Stated exercise:
Could you give the entries again from the start through the line containing "Looking at the", substituting "toolbar button" for "toolbar icon" and changing nothing else, with the pictures left out?
========================================
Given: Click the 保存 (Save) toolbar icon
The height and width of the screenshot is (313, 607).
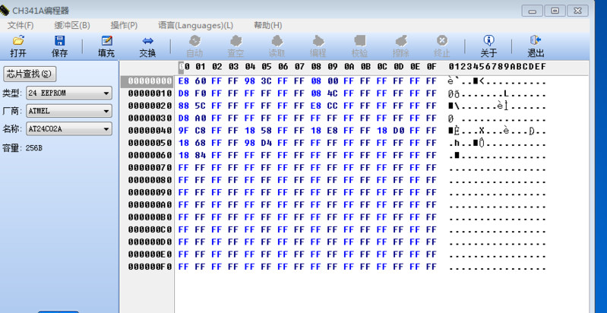Looking at the screenshot, I should (x=59, y=46).
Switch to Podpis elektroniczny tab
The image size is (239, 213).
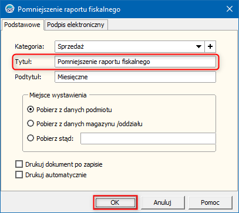76,25
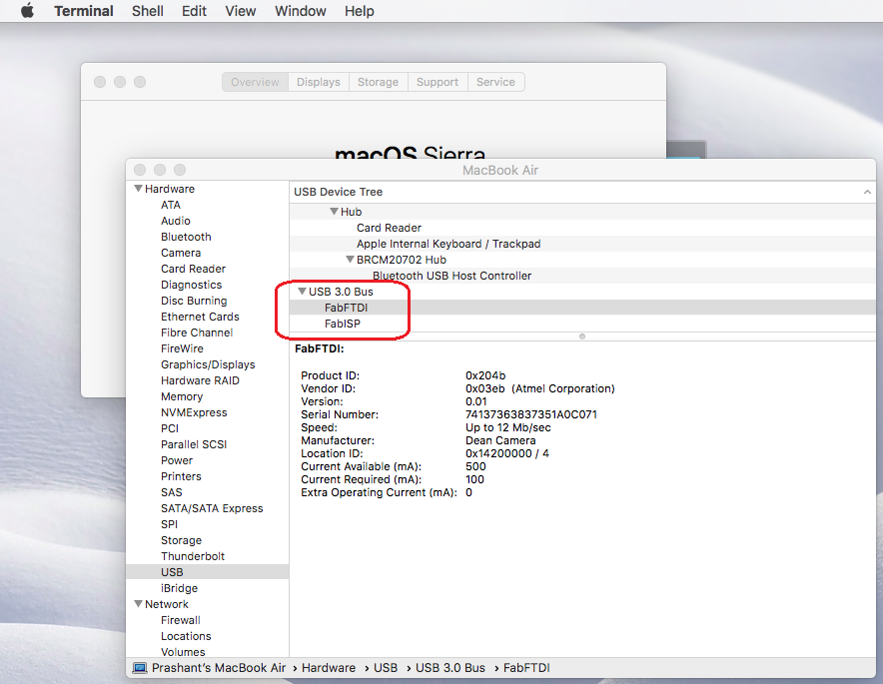Select Card Reader in USB Device Tree
Screen dimensions: 883x684
389,228
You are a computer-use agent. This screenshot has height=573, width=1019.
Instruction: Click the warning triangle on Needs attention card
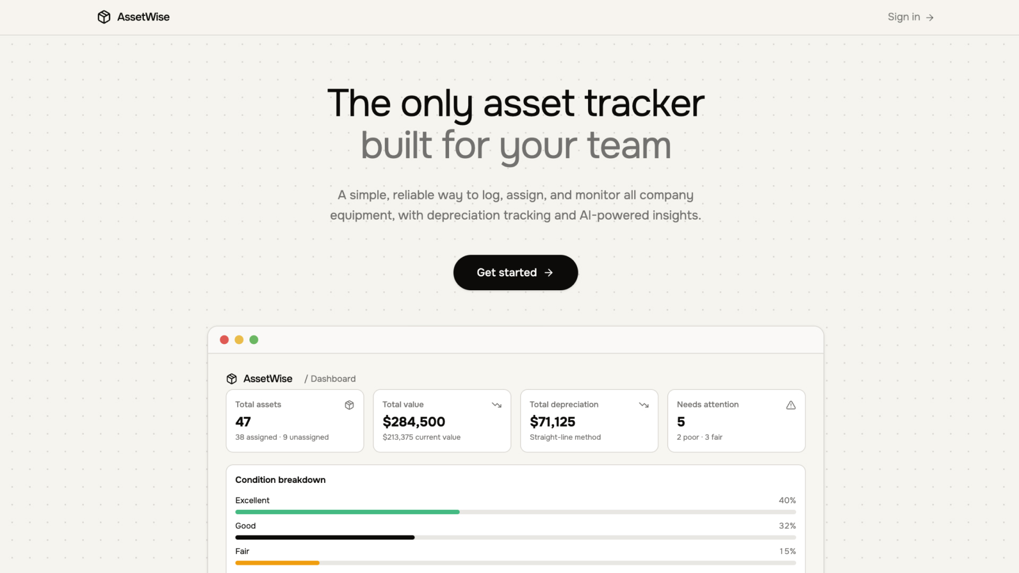click(790, 405)
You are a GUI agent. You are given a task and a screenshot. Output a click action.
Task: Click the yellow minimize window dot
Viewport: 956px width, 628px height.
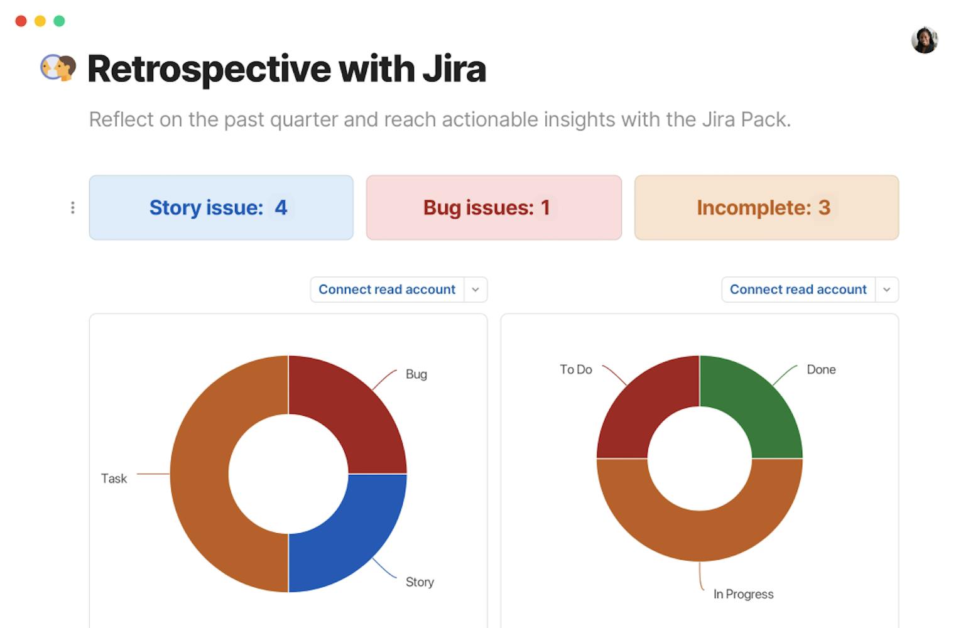click(40, 21)
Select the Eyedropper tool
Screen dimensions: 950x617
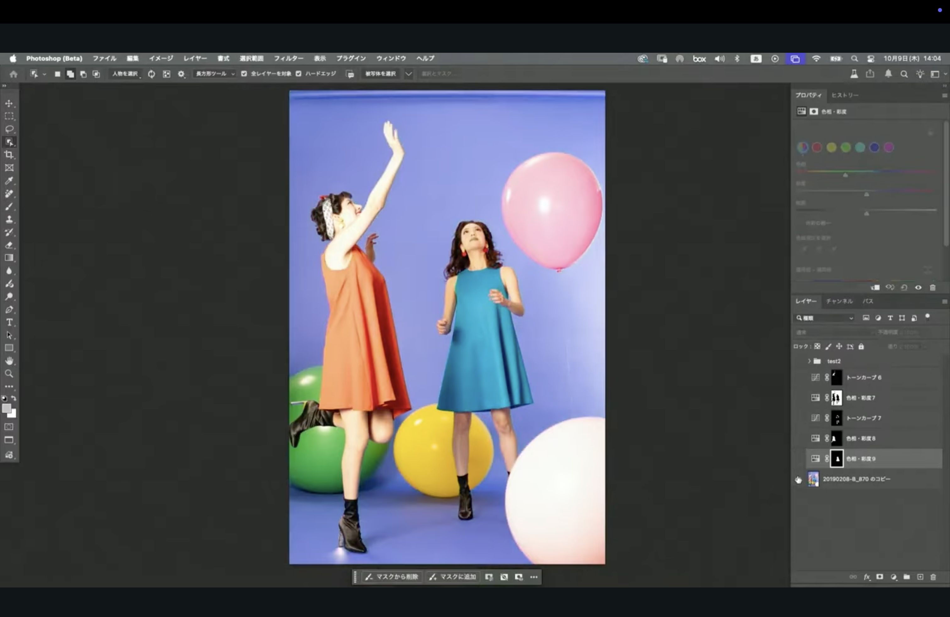pyautogui.click(x=9, y=180)
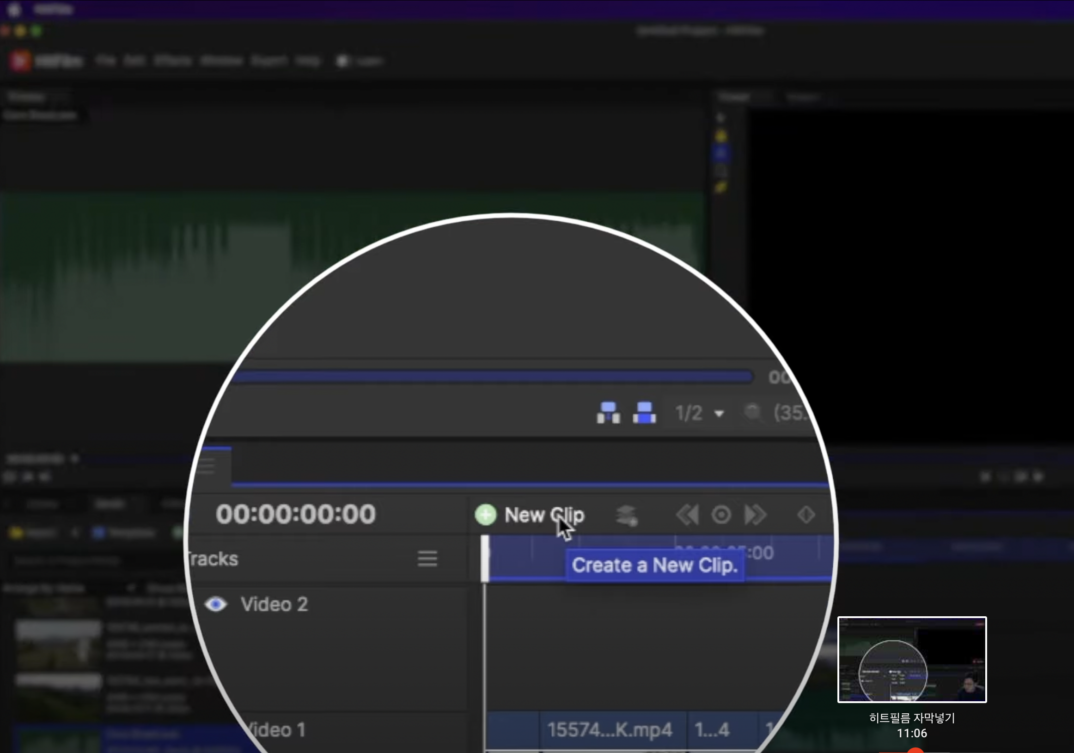Click the diamond keyframe icon
The height and width of the screenshot is (753, 1074).
[x=806, y=515]
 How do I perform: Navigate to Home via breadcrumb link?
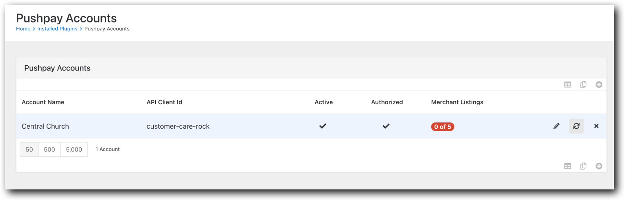tap(23, 29)
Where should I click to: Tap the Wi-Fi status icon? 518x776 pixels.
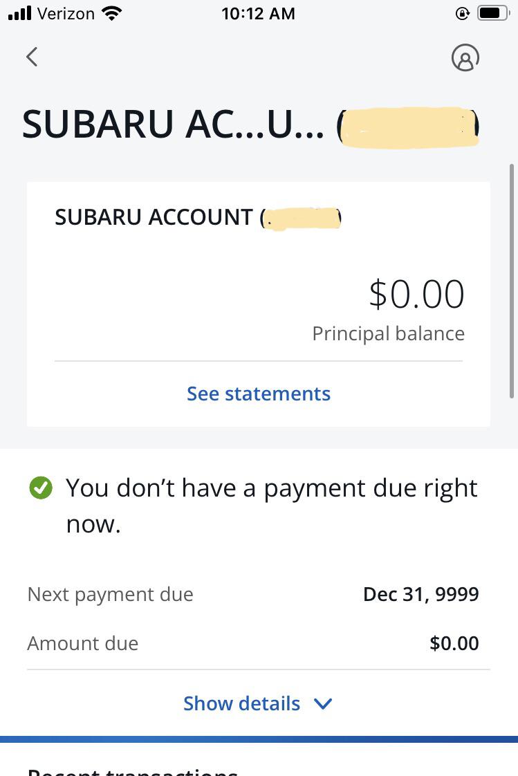point(111,13)

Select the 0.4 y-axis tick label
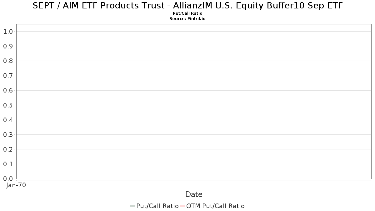(x=8, y=120)
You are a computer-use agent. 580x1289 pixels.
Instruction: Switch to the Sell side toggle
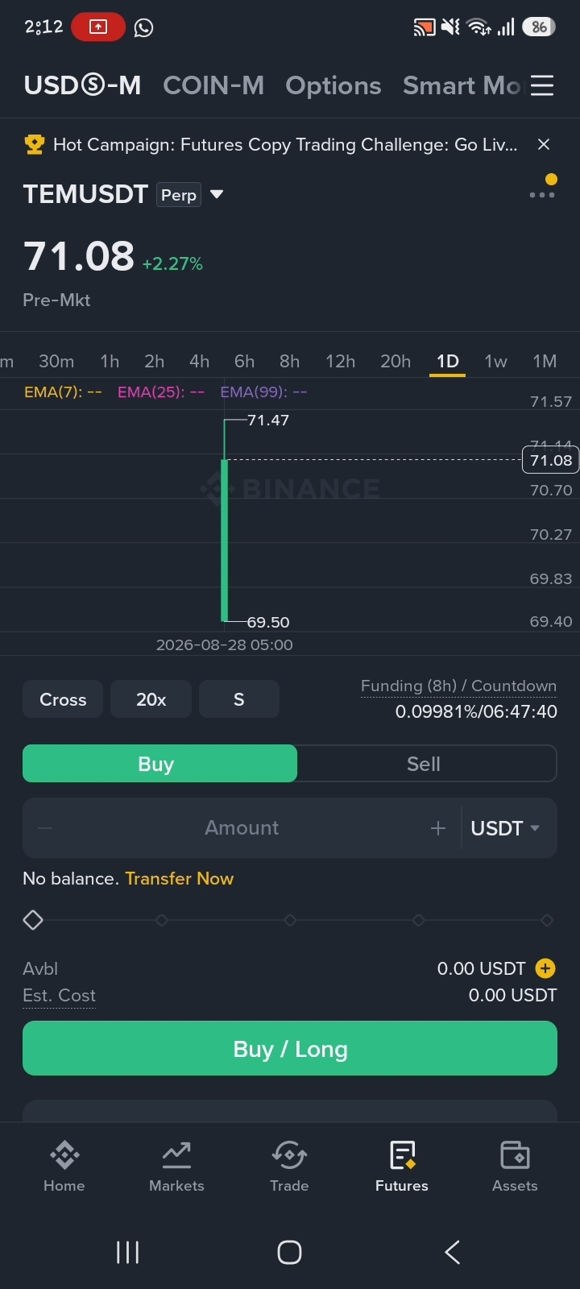pyautogui.click(x=424, y=764)
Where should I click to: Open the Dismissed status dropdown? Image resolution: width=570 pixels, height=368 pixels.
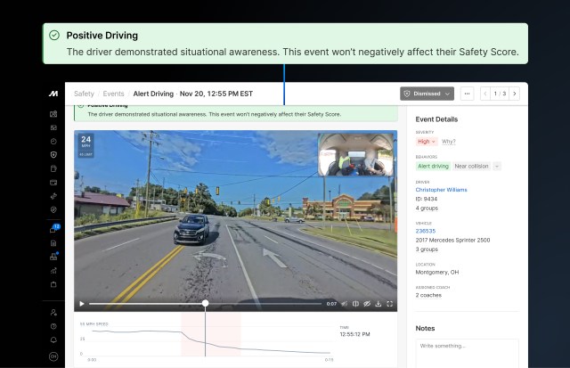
========================================
Exercise response:
Given: Click the 保存 (Save) toolbar button
The height and width of the screenshot is (313, 607).
Looking at the screenshot, I should (x=59, y=46).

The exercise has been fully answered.